§ **PROMPT**: Return only the stretch of the material below that begins with the line containing "Reset the request body" and ends with the line containing "Open the 文件(F)", exactly; both of those lines belong to it.

§ **SUPPLIED RECORDS**:
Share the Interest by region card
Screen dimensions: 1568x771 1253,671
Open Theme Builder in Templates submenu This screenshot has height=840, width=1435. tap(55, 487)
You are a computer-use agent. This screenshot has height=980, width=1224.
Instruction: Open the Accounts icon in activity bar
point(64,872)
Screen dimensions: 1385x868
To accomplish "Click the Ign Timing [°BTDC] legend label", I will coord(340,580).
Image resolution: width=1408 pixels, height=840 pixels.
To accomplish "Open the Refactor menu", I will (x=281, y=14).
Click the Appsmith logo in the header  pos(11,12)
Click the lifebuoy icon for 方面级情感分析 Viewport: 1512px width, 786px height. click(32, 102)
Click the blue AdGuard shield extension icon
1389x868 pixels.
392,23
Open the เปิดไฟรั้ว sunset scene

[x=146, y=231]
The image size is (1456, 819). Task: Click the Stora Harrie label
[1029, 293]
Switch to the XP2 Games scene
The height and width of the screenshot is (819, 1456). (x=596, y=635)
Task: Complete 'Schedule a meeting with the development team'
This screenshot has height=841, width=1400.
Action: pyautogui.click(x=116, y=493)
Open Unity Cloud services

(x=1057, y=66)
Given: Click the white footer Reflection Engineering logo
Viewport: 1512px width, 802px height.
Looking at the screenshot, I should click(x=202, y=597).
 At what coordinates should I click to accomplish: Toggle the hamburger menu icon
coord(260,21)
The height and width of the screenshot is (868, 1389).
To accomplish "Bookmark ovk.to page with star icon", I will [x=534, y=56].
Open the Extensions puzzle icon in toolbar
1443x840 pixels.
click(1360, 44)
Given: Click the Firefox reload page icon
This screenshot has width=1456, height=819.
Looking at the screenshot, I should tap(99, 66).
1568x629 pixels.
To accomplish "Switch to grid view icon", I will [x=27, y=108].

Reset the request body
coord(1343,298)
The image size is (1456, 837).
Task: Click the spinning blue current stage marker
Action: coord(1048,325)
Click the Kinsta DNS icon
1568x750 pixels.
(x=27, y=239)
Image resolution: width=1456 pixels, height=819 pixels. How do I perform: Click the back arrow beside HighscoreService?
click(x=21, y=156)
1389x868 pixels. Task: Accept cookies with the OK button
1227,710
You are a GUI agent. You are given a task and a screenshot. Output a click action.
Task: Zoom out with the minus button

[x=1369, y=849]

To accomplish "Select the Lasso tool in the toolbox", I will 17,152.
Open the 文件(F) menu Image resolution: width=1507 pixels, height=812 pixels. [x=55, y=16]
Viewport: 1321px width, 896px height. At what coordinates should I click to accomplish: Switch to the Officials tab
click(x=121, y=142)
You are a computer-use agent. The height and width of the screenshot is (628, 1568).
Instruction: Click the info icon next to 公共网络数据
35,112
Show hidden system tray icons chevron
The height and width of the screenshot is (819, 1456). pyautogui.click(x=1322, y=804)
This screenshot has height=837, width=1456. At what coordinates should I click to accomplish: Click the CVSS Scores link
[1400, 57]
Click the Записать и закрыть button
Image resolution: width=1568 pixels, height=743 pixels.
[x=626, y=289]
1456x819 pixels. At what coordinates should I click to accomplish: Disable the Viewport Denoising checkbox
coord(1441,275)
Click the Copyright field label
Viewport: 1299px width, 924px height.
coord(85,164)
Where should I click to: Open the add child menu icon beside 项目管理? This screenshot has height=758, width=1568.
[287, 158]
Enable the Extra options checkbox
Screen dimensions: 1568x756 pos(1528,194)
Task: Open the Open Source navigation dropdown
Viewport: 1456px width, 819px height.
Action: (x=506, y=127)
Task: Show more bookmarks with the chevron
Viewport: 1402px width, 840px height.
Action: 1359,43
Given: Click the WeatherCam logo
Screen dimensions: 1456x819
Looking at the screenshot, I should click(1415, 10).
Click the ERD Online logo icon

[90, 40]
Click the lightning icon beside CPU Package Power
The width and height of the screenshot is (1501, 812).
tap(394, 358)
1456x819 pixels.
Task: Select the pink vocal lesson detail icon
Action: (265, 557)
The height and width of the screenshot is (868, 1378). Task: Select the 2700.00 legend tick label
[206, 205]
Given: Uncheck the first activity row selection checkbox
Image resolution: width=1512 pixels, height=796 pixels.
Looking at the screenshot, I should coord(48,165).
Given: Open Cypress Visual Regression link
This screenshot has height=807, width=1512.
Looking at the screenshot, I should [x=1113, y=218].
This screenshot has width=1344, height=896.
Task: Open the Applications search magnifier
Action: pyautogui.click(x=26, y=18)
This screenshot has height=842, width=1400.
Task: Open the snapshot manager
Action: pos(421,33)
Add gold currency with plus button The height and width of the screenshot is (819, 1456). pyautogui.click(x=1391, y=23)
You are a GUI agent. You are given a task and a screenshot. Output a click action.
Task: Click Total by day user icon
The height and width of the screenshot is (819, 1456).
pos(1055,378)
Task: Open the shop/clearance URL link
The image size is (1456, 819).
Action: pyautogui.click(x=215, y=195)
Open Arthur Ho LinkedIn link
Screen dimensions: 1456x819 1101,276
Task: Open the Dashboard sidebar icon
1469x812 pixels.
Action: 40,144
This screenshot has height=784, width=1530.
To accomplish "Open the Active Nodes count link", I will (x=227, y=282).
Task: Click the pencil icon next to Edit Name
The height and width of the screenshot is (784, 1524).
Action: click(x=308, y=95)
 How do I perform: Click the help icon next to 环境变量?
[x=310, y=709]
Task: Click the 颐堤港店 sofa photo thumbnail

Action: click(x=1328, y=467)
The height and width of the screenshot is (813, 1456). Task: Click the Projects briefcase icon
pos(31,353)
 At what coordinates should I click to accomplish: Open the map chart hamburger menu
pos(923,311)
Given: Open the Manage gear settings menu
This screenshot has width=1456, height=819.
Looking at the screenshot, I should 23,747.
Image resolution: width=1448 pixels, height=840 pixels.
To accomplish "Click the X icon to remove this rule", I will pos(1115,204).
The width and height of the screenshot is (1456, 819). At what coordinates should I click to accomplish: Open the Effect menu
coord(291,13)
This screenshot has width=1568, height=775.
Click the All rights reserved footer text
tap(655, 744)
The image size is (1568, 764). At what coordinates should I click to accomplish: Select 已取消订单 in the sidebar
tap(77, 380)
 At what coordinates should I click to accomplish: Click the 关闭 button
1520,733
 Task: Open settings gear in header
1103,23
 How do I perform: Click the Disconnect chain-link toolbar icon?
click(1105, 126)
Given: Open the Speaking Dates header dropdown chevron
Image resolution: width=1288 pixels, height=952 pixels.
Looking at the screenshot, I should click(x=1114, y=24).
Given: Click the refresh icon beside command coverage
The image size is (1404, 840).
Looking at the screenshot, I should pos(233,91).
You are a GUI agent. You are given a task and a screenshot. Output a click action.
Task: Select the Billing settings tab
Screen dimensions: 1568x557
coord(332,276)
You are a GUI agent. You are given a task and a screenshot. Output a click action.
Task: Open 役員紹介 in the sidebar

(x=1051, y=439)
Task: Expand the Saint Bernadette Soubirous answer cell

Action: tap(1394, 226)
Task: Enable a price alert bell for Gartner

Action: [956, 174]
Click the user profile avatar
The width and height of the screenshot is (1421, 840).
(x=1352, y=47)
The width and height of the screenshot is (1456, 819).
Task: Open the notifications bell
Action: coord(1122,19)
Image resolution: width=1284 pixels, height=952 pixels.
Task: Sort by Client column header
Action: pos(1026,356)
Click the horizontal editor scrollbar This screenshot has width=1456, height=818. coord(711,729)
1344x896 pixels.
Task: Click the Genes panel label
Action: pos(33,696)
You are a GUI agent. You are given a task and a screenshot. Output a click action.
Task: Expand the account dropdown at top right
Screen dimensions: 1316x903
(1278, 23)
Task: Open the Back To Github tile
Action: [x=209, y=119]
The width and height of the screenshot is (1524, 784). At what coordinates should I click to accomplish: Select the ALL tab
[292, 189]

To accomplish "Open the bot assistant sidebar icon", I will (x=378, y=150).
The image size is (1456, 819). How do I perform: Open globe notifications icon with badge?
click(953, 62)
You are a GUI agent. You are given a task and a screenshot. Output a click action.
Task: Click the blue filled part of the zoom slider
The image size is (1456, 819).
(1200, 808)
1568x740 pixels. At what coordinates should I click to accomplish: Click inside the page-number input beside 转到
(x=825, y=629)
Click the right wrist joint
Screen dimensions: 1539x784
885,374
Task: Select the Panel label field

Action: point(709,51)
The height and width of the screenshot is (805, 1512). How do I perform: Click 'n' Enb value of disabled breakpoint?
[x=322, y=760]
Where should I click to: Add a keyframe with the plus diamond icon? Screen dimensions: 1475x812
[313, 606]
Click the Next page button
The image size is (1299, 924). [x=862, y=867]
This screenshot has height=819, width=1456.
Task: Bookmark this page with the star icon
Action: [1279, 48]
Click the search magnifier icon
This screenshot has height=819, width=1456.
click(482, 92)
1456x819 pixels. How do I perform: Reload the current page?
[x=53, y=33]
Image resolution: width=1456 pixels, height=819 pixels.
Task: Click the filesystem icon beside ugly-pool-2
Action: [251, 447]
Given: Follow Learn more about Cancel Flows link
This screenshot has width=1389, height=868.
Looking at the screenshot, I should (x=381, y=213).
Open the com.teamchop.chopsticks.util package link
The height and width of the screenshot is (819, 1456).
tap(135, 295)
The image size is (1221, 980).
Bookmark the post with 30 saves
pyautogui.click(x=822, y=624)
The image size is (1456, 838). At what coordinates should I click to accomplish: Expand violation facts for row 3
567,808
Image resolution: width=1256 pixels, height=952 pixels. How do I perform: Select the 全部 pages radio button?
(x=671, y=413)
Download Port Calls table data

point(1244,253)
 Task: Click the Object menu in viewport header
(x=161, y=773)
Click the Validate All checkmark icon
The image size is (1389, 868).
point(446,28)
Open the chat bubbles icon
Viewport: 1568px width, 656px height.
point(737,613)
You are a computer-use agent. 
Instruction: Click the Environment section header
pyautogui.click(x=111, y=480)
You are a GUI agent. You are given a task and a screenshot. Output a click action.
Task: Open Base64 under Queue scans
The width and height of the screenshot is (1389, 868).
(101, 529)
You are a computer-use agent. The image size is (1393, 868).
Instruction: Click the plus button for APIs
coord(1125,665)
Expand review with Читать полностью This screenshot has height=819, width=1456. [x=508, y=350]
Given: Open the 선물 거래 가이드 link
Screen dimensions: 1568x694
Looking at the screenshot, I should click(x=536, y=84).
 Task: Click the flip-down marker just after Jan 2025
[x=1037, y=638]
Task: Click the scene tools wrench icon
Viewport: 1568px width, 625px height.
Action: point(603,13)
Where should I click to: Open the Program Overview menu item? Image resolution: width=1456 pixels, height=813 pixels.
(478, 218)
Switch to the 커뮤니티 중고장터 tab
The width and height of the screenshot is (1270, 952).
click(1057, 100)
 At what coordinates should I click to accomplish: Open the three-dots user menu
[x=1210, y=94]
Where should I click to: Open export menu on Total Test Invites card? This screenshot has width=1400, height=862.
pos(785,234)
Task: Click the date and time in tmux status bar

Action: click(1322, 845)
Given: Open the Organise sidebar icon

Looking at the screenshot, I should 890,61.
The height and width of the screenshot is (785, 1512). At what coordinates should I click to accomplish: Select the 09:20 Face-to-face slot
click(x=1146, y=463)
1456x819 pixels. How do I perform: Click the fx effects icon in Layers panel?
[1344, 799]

§ **SOLUTION TO THE PROBLEM**:
Reset the request body
coord(1343,298)
The image size is (1456, 837).
Task: Click the spinning blue current stage marker
Action: coord(1048,325)
Click the Kinsta DNS icon
1568x750 pixels.
(x=27, y=239)
Image resolution: width=1456 pixels, height=819 pixels. How do I perform: Click the back arrow beside HighscoreService?
click(x=21, y=156)
1389x868 pixels. Task: Accept cookies with the OK button
1227,710
You are a GUI agent. You are given a task and a screenshot. Output a click action.
Task: Zoom out with the minus button

[x=1369, y=849]

To accomplish "Select the Lasso tool in the toolbox", I will 17,152.
Open the 文件(F) menu Image resolution: width=1507 pixels, height=812 pixels. [x=55, y=16]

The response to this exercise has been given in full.